The third builder is PythonWrapperModuleBuilder. The module that this class generates is the Python interface to our Fortran derived type. The derived type appears in Python with the same name as the Fortran derived type. The generated Python interface also allows us to use quantities with units on the Python side (via Pint), without requiring the Fortran side to have a Pint-equivalent. This is a key feature, because it means we can work with a unit-safe universe on the Python side even if our Fortran side does not use quantities with units (e.g. a Pint-equivalent) during calculations. The (yaml-based) descriptions of our Fortran modules allow the developers of the Fortran modules to ensure that values go into Fortran with the correct units and to specify the units of the returned values too. The generated Python API for the derived type is almost the same as the Fortran API, except the intialisation pattern is slightly different because you have to connect/link/pair the Python instance with a Fortran instance before you can do anything (which adds an extra connection establishing step to the initialisation that doesn’t exist in the Fortran API), although even this can be effectively abstracted away by using the Python API’s class methods (which combine the connection and creation steps into one).

Beyond the builders, there are also two more basic functions which generate wrapping-related code. The first is generate_python_init_module(). This generates a Python __init__.py file for the wrapping module if one is not already there.

The second is generate_python_enums_module().
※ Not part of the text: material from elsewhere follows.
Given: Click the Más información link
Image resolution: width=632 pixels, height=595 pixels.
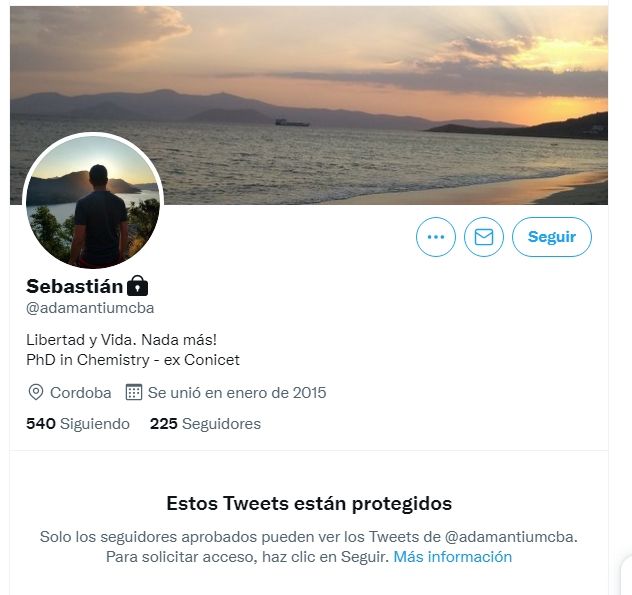Looking at the screenshot, I should coord(453,557).
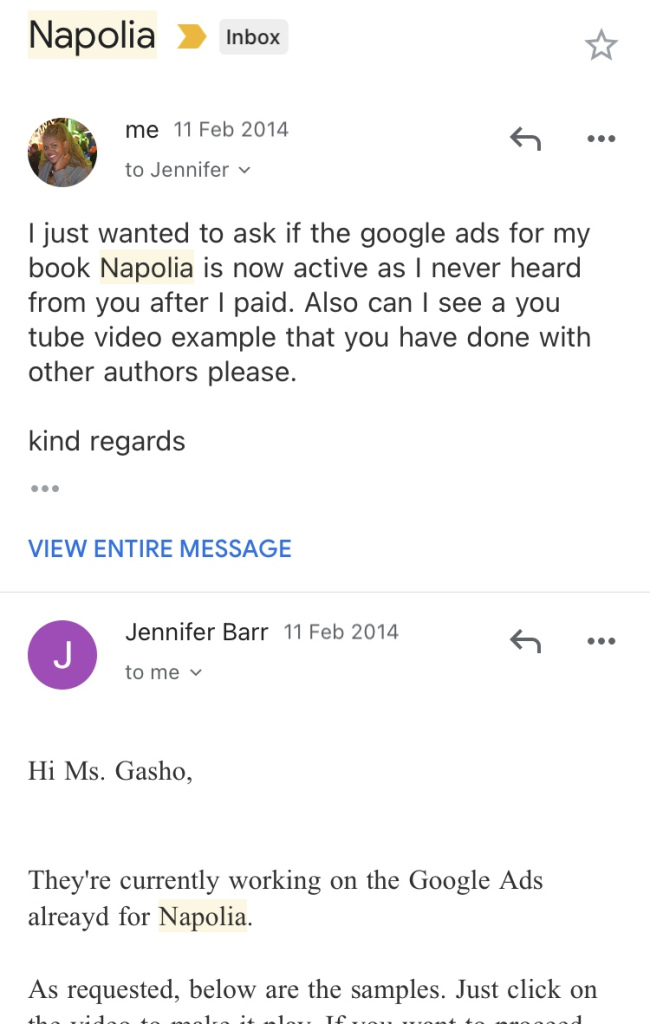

This generates the Python enum equivalent of any Fortran enum-like’s being wrapped.

The command-line interface can then be used to actually generate the wrappers based on the yaml files that describe the Fortran modules and Fortran enum modules (keeping in mind that the yaml files are simply yaml-serialised versions of Module and ModuleEnumDefining objects). (TODO: dedicated docs for CLI i.e. click docs version of fgen.commands).

fgen_runtime#

On the Python side, fgen_runtime provides runtime support for libraries wrapped with fgen. This includes typing support (fgen_runtime.units), custom exceptions (fgen_runtime.exceptions) and unit handling (fgen_runtime.units).

libfgen#

libfgen provides Fortran classes that allow us to do the wrapping. The key class is libfgen.fgen_base_finalizable.BaseFinalizable. This base class must be sub-classed by all classes that will be wrapped with fgen. It does very little, but it is vital to provide a common, stable API for our auto-generated wrappers. All it does is ensure that the class carries around its own instance index, so we can manage its lifecycle, and has a finalize method, which the auto-generated code knows is all it needs to call in order to finalise any instances of this class (e.g. deallocate memory).

libfgen currently also includes a number of things which we wish to split out into a separate repository (see https://gitlab.com/magicc/fgen/-/issues/28). We are going to separate them because we wish to wrap them with fgen too. The things we want to separate out are all our supporting classes, subroutines and functions for model solving and data handling.